• FRAGMENTO DEL DOCUMENTO

--*--

El eje decisivo es ahora, insisto, el eje humano/no humano. Lo humano del humanismo cívico es el desarrollo de la persona en toda su envergadura cultural y social. Y lo no humano que se opone al humanismo cívico es la masificación alienante del individuo irresponsable que ya no sabe dónde está la fuente de una identidad en la que el factor religioso juega un papel clave.
La deshumanización que avanza en forma de consumismo desbocado, de intolerancia con emigrantes y extranjeros, de malos tratos a niños y mujeres, o de corrupción económica, parece correr en paralelo con un inesperado crecimiento de la ética. Pero, como acaba de señalar Robert Spaemann, el boom de la ética es sospechoso. Un castizo amigo mío lo había descubierto mucho antes, porque lleva años diciendo que, cuando oye hablar de ética, echa mano a la cartera (para impedir que se la roben, claro). Especialmente significativo resulta el astillamiento de la moral en escuelas contrapuestas y en disciplinas deontológicas especializadas, generalmente de orientación pragmatista o consecuencialista. Algunos cultivadores de la bioética, de la ética empresarial o de la ética informativa, por ejemplo, no parecen muy interesados en lo que, desde Aristóteles, se llama verdad práctica; se han convertido más bien en algo así como intermediarios o negociadores entre quienes pretenden conseguir a toda costa la implantación de ciertas prácticas, tales como la experimentación con células madre extraídas de embriones humanos congelados, y quienes consideran que tal proceder atenta contra la dignidad humana. La clave no declarada de la mediación consiste en que, de entrada, se sabe que tal práctica se va a introducir, y la función de tales especialistas en cuestiones éticas consiste en lograr que tal proceso no sea traumático, gracias –por ejemplo– a la ficción del concepto relativista de pre-embrión, que puede tranquilizar a los que mantienen una postura calificada de tradicionalista. Más en el fondo aún, se encuentra uno de esos conceptos de matriz marxista, precipitadamente tenidos por superados, según el cual lo que tiene que suceder, sucederá.
Como recientemente ha demostrado la interesante polémica del Presidente federal Rau con el Canciller alemán Schröder, socialistas ambos, con posturas antitéticas respecto al tema que acabo de mencionar, este tipo de cuestiones tienen una extraordinaria importancia de índole cultural y ética, pero también económica, política y, sin duda, religiosa. Nada parecido se ha registrado en España y, lo que es más grave, resultaría insólito que llegara a desarrollarse una discusión de tal nivel intelectual, que implique a personas relevantes de la vida pública, y en la que los medios de comunicación social se abran a las diversas posturas mantenidas por sociólogos, filósofos, teólogos y científicos. Y aquí reside, justamente, esa índole ambigua y endeble de la actual estructura social española, que resulta tan inquietante para cualquier observador, sobre todo para los que podemos llegar a ser sus potenciales víctimas, por ejemplo, a través de la legalización de la eutanasia.

--*--

• DATOS PROPORCIONADOS
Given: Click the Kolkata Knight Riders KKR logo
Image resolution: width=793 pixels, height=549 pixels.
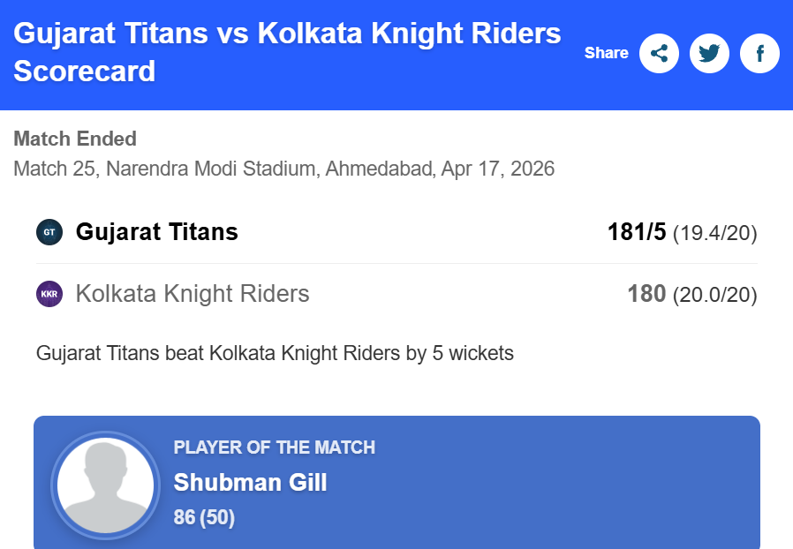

--*--

• QUÉ SE SOLICITA
(1) Transcriba literalmente el pasaje del fragmento sobre el humanismo cívico que va desde "El eje decisivo" hasta "un papel clave.".
(2) Prosiga el fragmento sobre el humanismo cívico y la ética a partir de su última oración.
Las líneas no hacen falta para resolver lo que se pide.

• RESPUESTAS
(1)
El eje decisivo es ahora, insisto, el eje humano/no humano. Lo humano del humanismo cívico es el desarrollo de la persona en toda su envergadura cultural y social. Y lo no humano que se opone al humanismo cívico es la masificación alienante del individuo irresponsable que ya no sabe dónde está la fuente de una identidad en la que el factor religioso juega un papel clave.

(2)
Por un Foro independiente

Bien entendido que lo sustancial y relevante para el presente discurso no es tanto la defensa de la vida humana como la función del pensamiento moral y religioso en una sociedad que se vacía a ojos vista de su ethos y no parece conseguir que sus medios de comunicación pública se abran a una discusión caracterizada por el pluralismo y el rigor intelectual. De ahí la necesidad patente de que se vayan estableciendo las condiciones de posibilidad para que empiece a hacer acto de presencia algo así como una república de las letras, un foro independiente de fomento del saber humanista y de discusión abierta de los temas más candentes. De ese foro se podría afirmar, de entrada, lo que el pensador polaco Leszek Kolakowski dice de la filosofía, a saber: «La filosofía no siembra ni recoge, sólo remueve la tierra». Si se lograra remover los espíritus aletargados y airear los ambientes enrarecidos, aun sin propósitos apologéticos, se habría prestado un auténtico servicio a la verdad, que siempre acierta a encontrar sus caminos cuando no se la hace prisionera de la injusticia, según la expresión paulina.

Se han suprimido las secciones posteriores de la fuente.